* **WHAT THE TASK REQUIRES**:
With no images included, output each entry below exactly as it appears.

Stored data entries
○ ○ ○
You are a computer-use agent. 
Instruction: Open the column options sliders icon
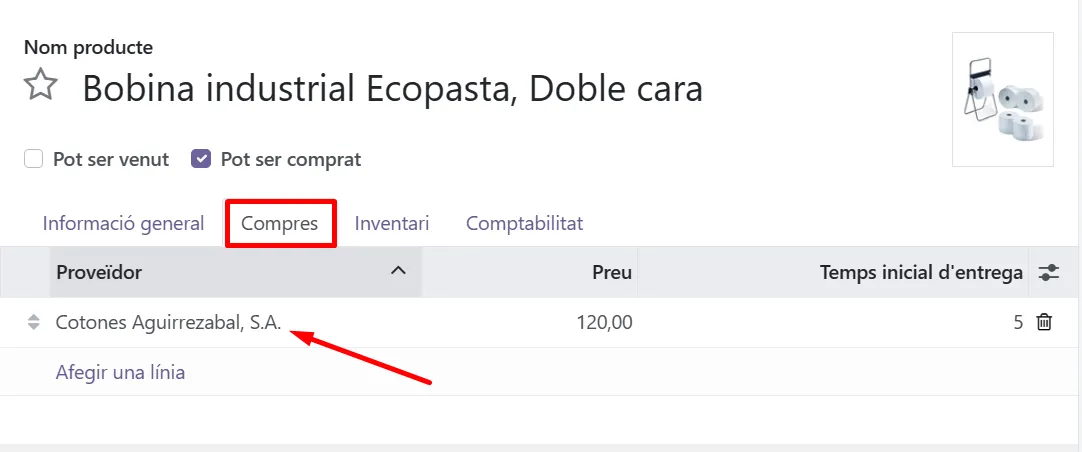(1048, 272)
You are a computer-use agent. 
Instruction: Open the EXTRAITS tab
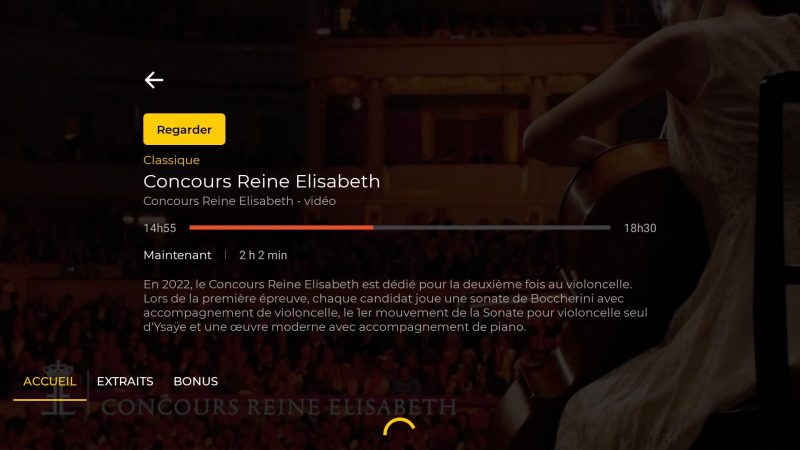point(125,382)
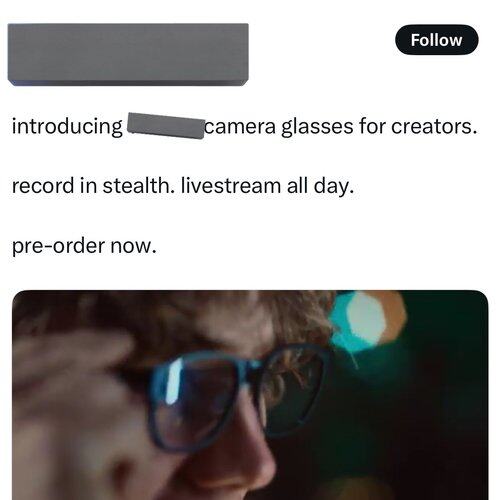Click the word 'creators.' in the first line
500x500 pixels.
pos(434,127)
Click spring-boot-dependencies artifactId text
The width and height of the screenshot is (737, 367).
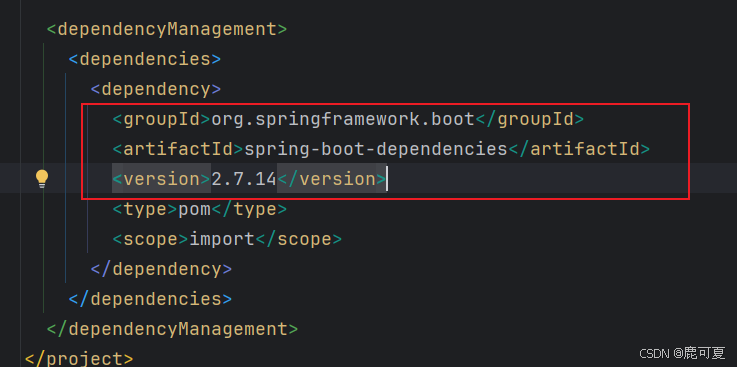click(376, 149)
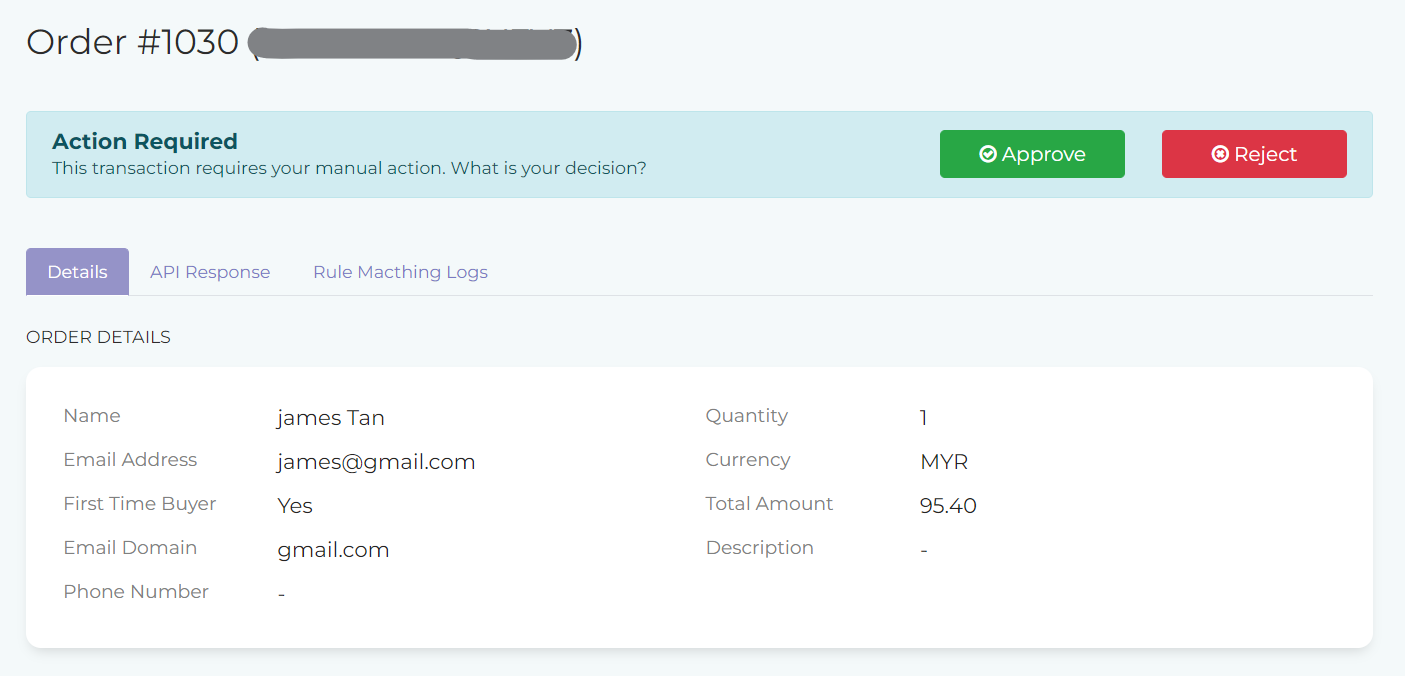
○ ○ ○
* **FINISHED TASK**:
You are a computer-use agent. 
Instruction: Open the column options sliders icon
(1048, 272)
You are a computer-use agent. 
Instruction: Open the EXTRAITS tab
point(125,382)
Click the word 'creators.' in the first line
500x500 pixels.
pos(434,127)
Click spring-boot-dependencies artifactId text
The width and height of the screenshot is (737, 367).
click(376, 149)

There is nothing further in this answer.